Search code examples
javaapache-sparkserializationhiveaerospike

Apache Spark Dataset. foreach with Aerospike client


I want to retrieve rows from Apache Hive via Apache Spark and put each row to Aerospike cache.

Here is a simple case.

var dataset = session.sql("select * from employee");
final var aerospikeClient = aerospike;  // to remove binding between lambda and the service class itself
dataset.foreach(row -> {
    var key = new Key("namespace", "set", randomUUID().toString());
    aerospikeClient.add(
        key,
        new Bin(
            "json-repr",
            row.json()
        )
    );
});

I get an error:

Caused by: java.io.NotSerializableException: com.aerospike.client.reactor.AerospikeReactorClient

Obviously I can't make AerospikeReactorClient serializable. I tried to add dataset.collectAsList() and that did work. But as far as understood, this method loads all the content into one node. There might an enormous amount of data. So, it's not the option.

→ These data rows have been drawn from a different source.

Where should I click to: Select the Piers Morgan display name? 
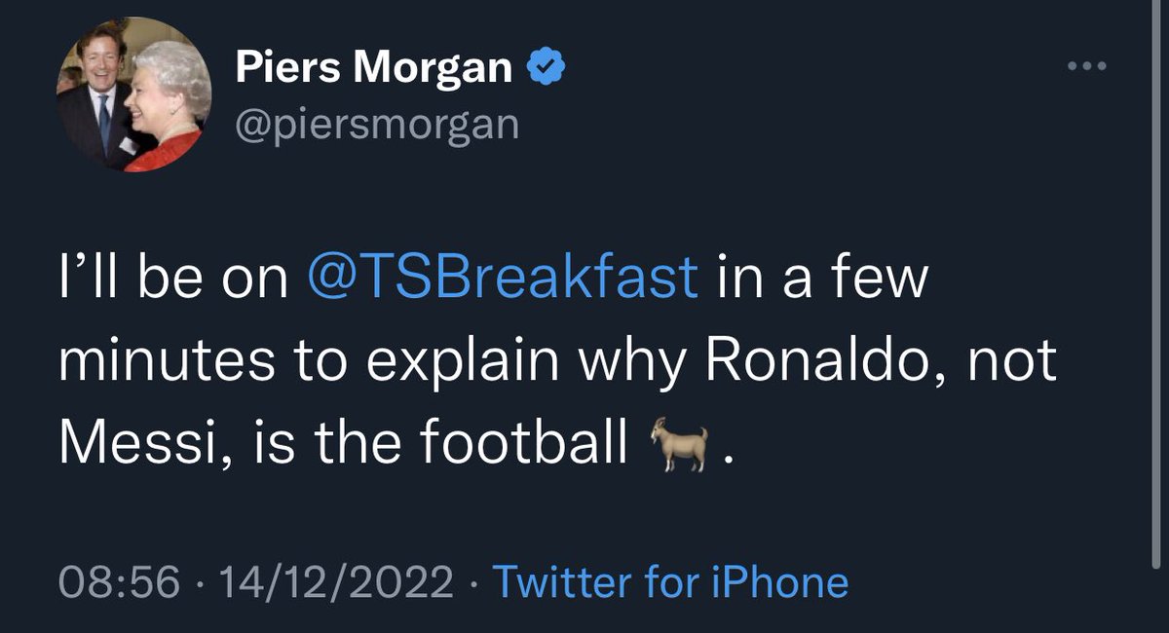pyautogui.click(x=373, y=68)
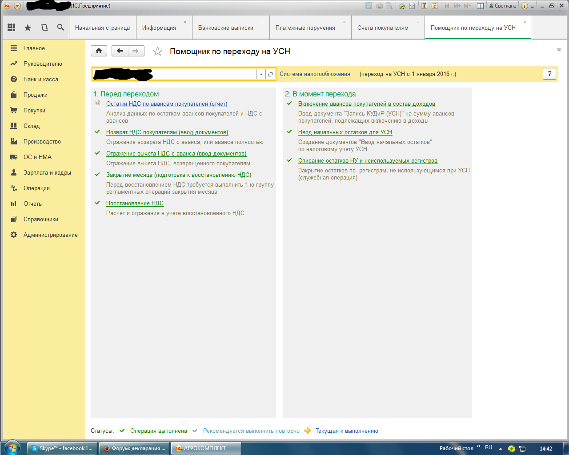Open the Система налогообложения link
Screen dimensions: 569x455
point(315,74)
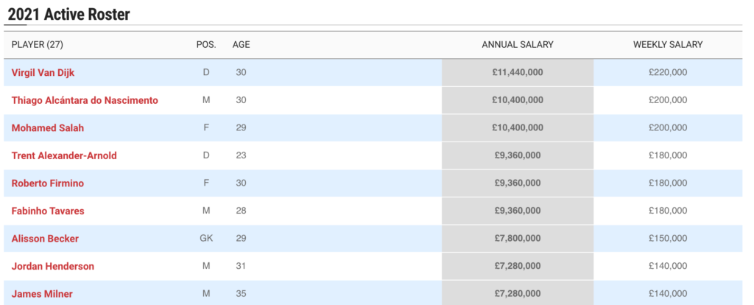
Task: Sort by ANNUAL SALARY header
Action: pos(517,45)
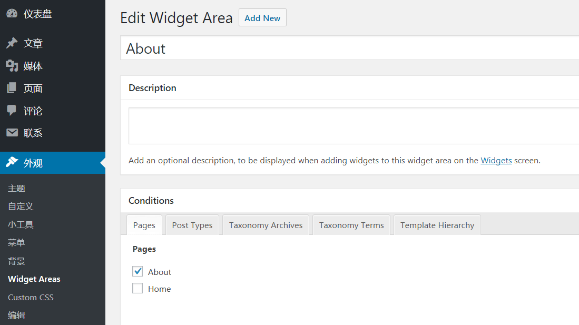Select the Taxonomy Terms tab

[x=351, y=225]
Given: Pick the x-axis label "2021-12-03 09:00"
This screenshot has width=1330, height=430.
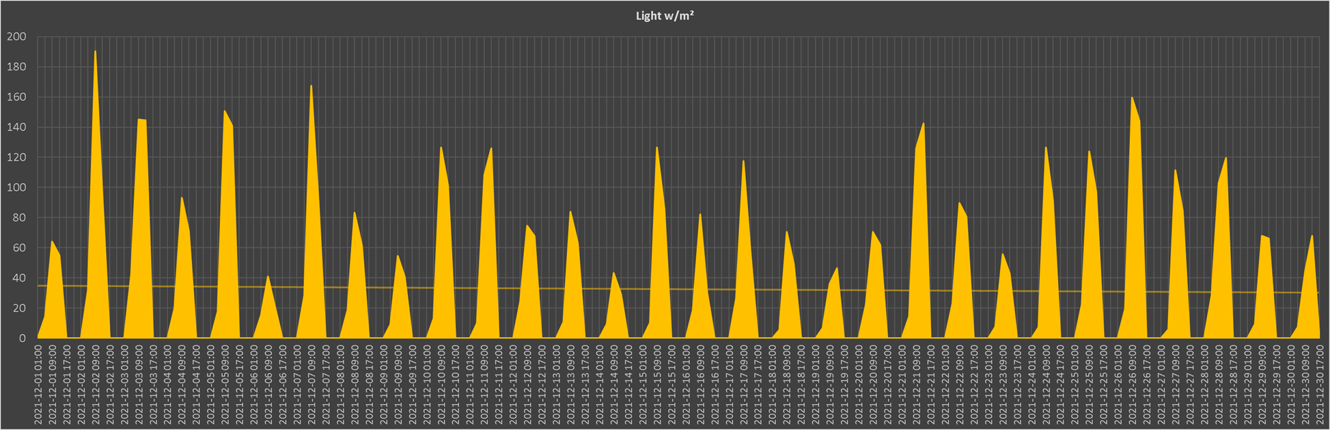Looking at the screenshot, I should tap(139, 384).
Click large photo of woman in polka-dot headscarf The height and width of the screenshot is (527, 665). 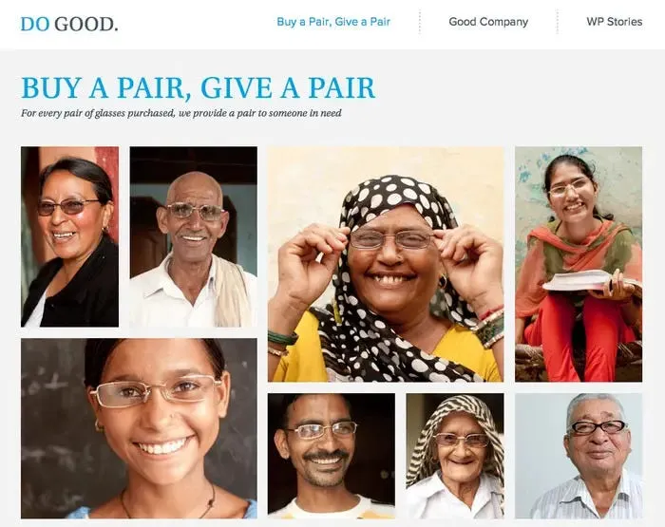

What are the best practices to deal with such problems?


Solution

  • I managed to overcome this issue by creating AerospikeClient manually inside foreach lambda.

    var dataset = session.sql("select * from employee");
    dataset.foreach(row -> {
        var key = new Key("namespace", "set", randomUUID().toString());
        newAerospikeClient(aerospikeProperties).add(
            key,
            new Bin(
                "json-repr",
                row.json()
            )
        );
    });
    

    Now I only have to declare AerospikeProperties as Serializable.